Chapter 12 Silas
SILAS
Weddings are theater for people who can’t admit they’re either sadists or masochists.
To each their own, really.
I lean against the marble pillar in the main hall’s antechamber, watching the wedding party arrange themselves like chess pieces on a board that doesn’t matter.
Charles is already inside the hall somewhere, probably sweating through his tuxedo and wondering why the hell he thought a public declaration of love was a good idea.
Smart man in most things. Idiot when it comes to sentiment.
The air reeks of too many flowers—white roses and gardenias that cost more than most people’s cars—and the kind of nervous energy that makes my skin itch.
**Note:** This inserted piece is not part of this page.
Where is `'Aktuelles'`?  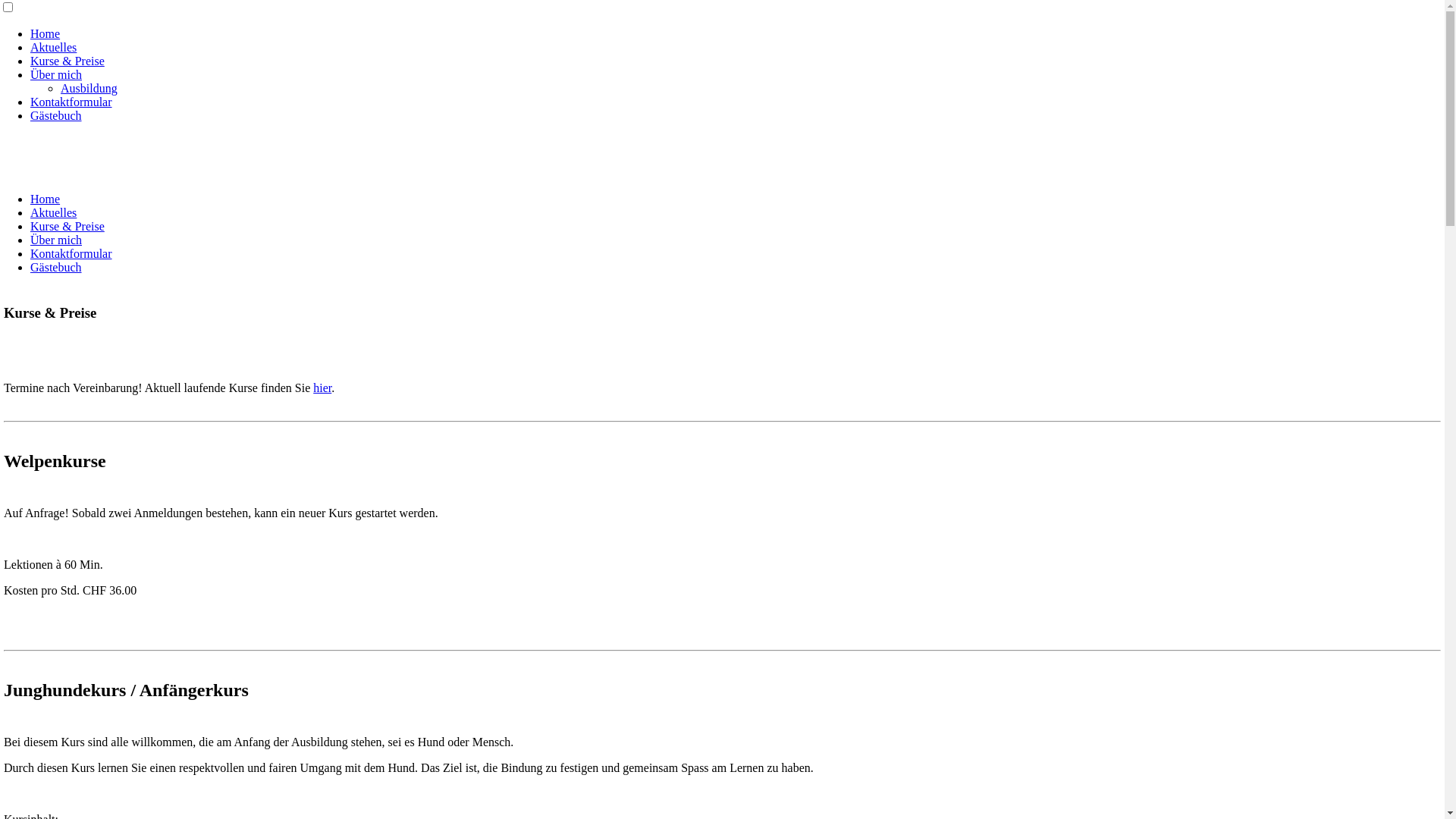 'Aktuelles' is located at coordinates (53, 46).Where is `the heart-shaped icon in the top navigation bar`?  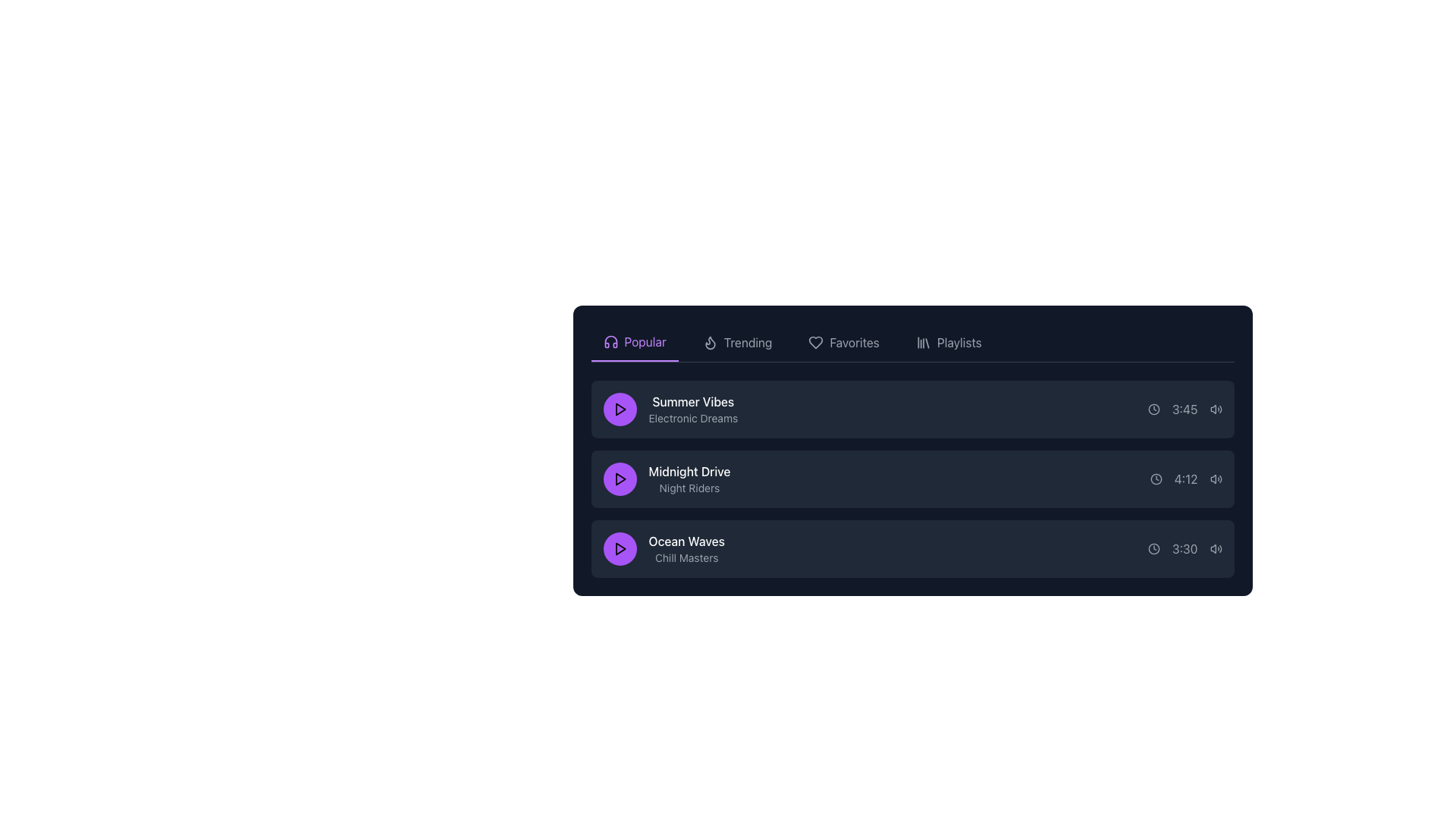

Bridesmaids flutter around in emerald silk, adjusting each other’s dresses and reapplying lipstick for the thousandth time.
Groomsmen check their watches like Cinderella waiting for the clock to strike so they can all go back to being the dumb fucks we all know them to be.
Really. Charles’s friends aren’t prizes amongst the herd, but they aren’t my problem. I just have to present a ‘normal’ exterior for a few more hours. Or at least do my best at normal.
“Relax, man,” Cal’s voice carries across the space as he adjusts some cousin’s boutonniere. “It’s just walking in a straight line. Even you can manage that.”
Jace moves through the chaos with military precision, clipboard in hand, organizing the processional like he’s planning a tactical assault.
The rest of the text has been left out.